HUCHR
HUCHR

Reputation: 1

How to use the data from the the column "demographics" from Adventure Works?

I am currently trying to get better on AdventureWorks but I've got one issue. Indeed, I would like to use the data from the column "Demographics" on the table Sales_Store but I don't know how I can separate the different elements.

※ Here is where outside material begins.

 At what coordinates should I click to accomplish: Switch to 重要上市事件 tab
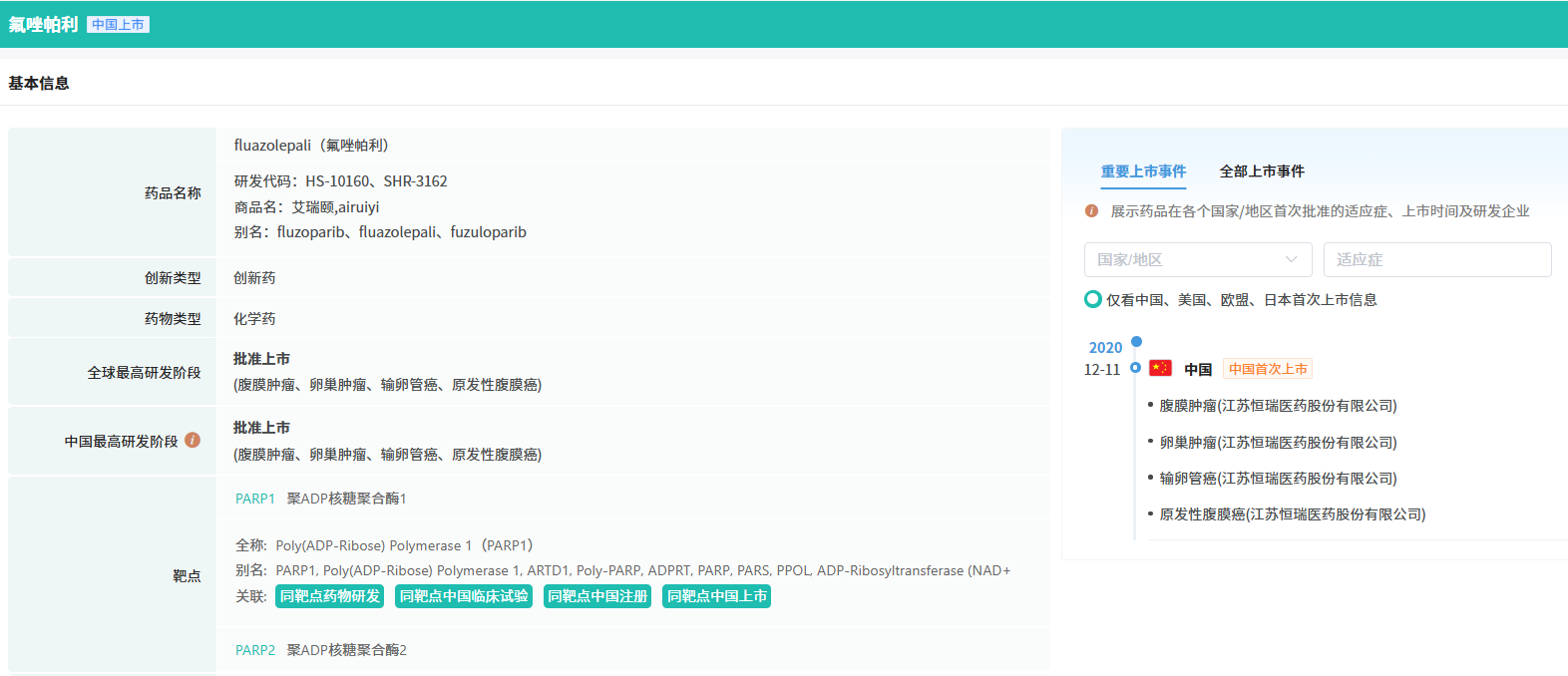tap(1143, 171)
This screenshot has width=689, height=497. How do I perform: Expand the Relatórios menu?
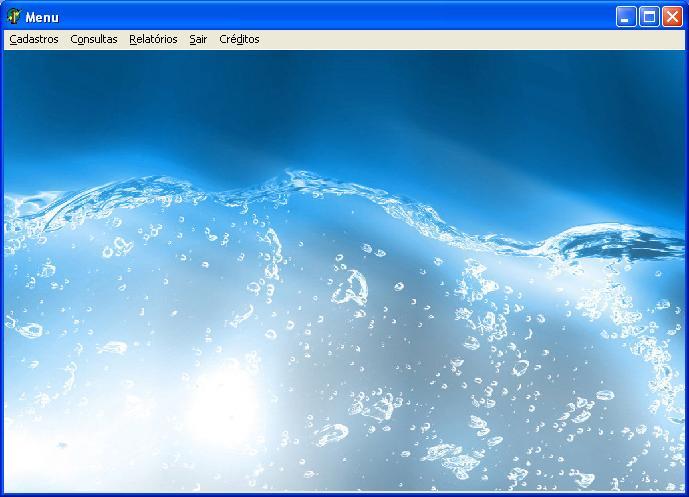coord(153,39)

Example of one record below:

\<StoreSurvey xmlns="http://schemas.microsoft.com/sqlserver/2004/07/adventure-works/StoreSurvey"\>
\<AnnualSales\>800000\</AnnualSales\>
\<AnnualRevenue\>80000\</AnnualRevenue\>
\<BankName\>United Security\</BankName\>
\<BusinessType\>BM\</BusinessType\>
\<YearOpened\>1996\</YearOpened\>
\<Specialty\>Mountain\</Specialty\>
\<SquareFeet\>21000\</SquareFeet\>
\<Brands\>2\</Brands\>
\<Internet\>ISDN\</Internet\>
\<NumberEmployees\>13\</NumberEmployees\>
\</StoreSurvey\>

I am working with access but i can also use MySQL.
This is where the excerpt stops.